What to do
Copy out every line, unchanged, from the one containing "national [1444, 397]" down to the end of the material, including that line.

Input records
★ ★ ★ ★ ★

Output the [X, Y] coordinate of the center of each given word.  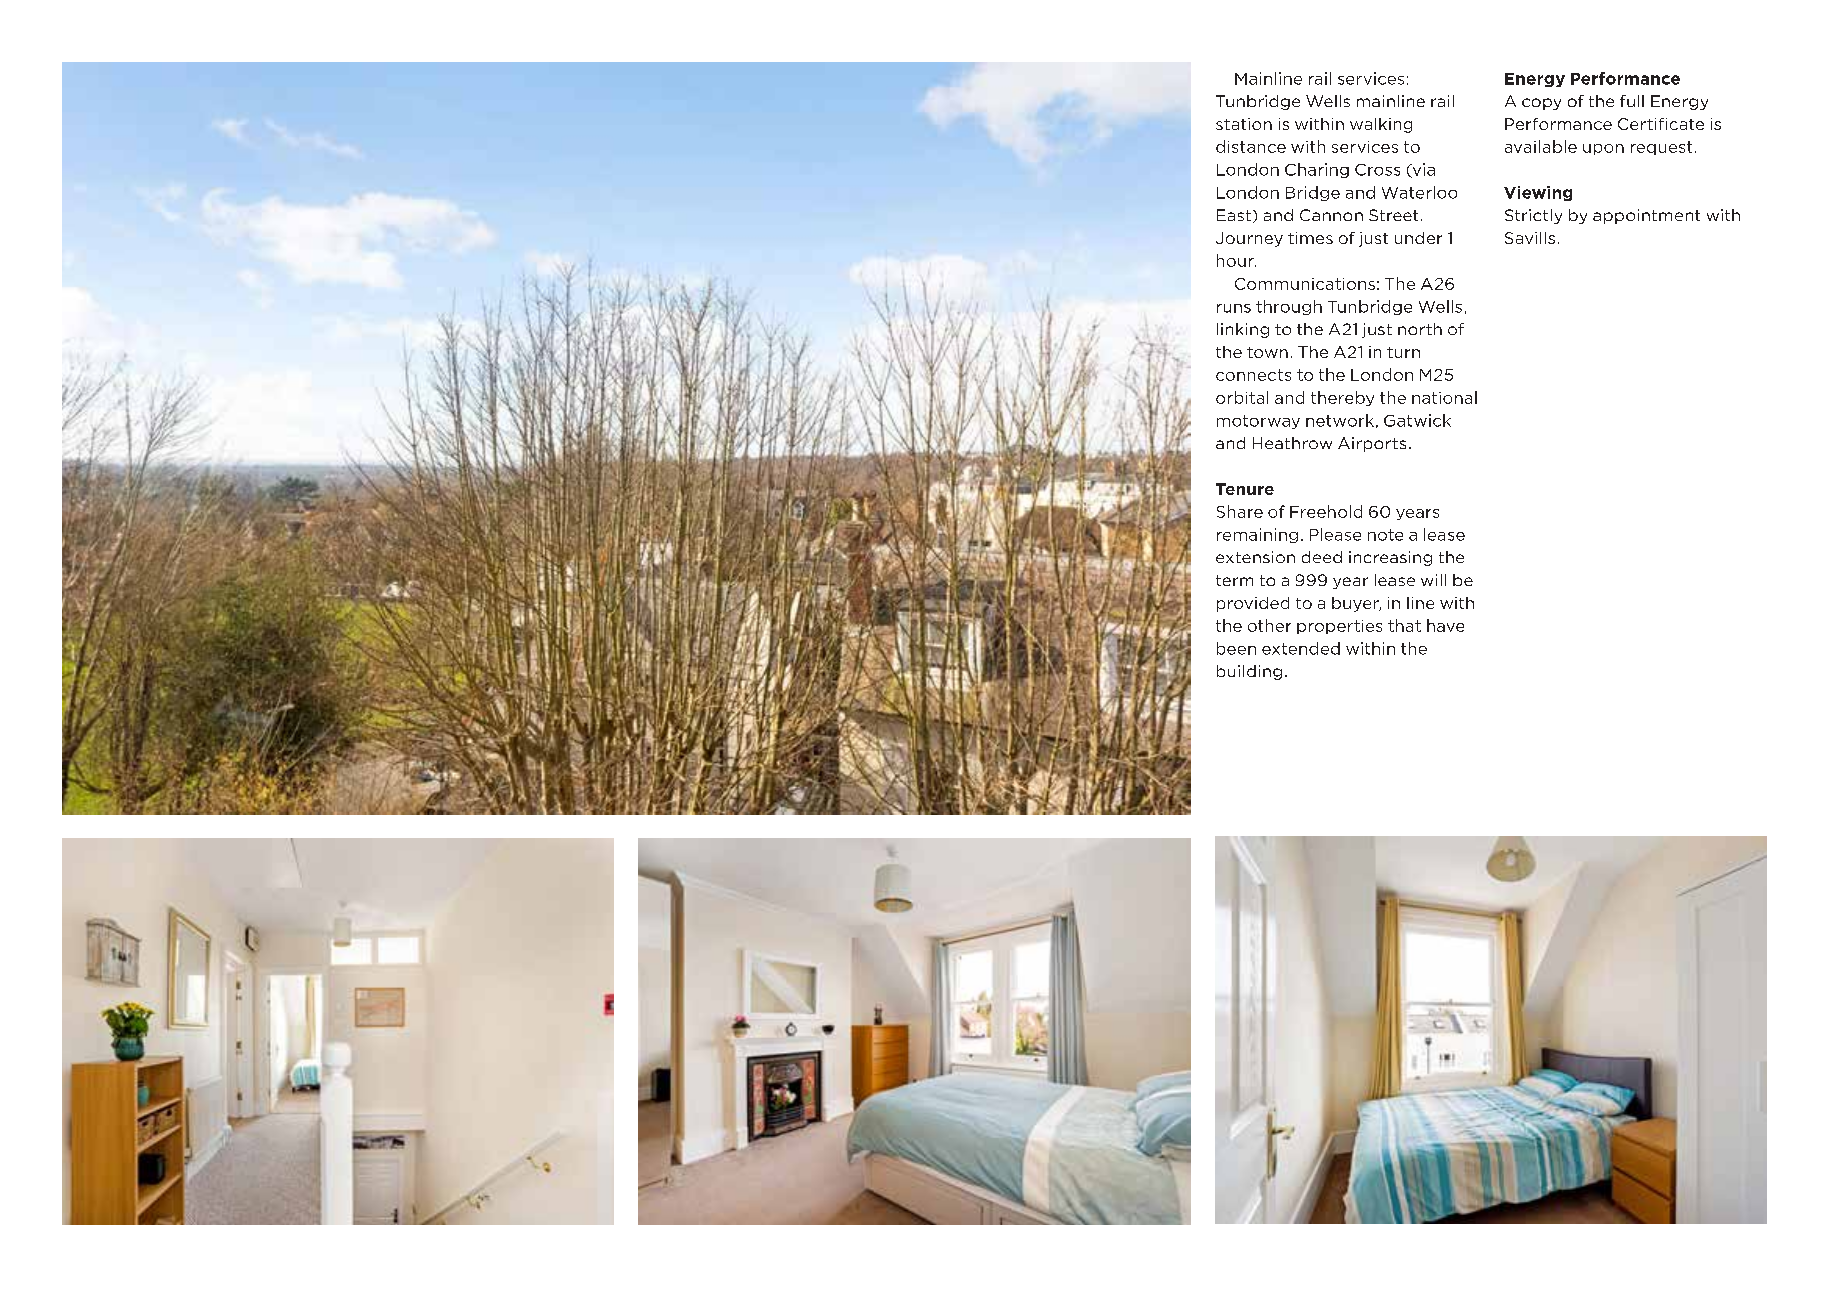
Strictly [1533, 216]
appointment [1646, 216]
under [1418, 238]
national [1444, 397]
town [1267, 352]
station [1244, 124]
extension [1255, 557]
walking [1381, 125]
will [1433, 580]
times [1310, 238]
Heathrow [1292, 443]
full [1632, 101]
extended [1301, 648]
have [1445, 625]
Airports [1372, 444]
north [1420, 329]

★ ★ ★ ★ ★

Response below
national [1444, 397]
town [1267, 352]
station [1244, 124]
extension [1255, 557]
walking [1381, 125]
will [1433, 580]
times [1310, 238]
Heathrow [1292, 443]
full [1632, 101]
extended [1301, 648]
have [1445, 625]
Airports [1372, 444]
north [1420, 329]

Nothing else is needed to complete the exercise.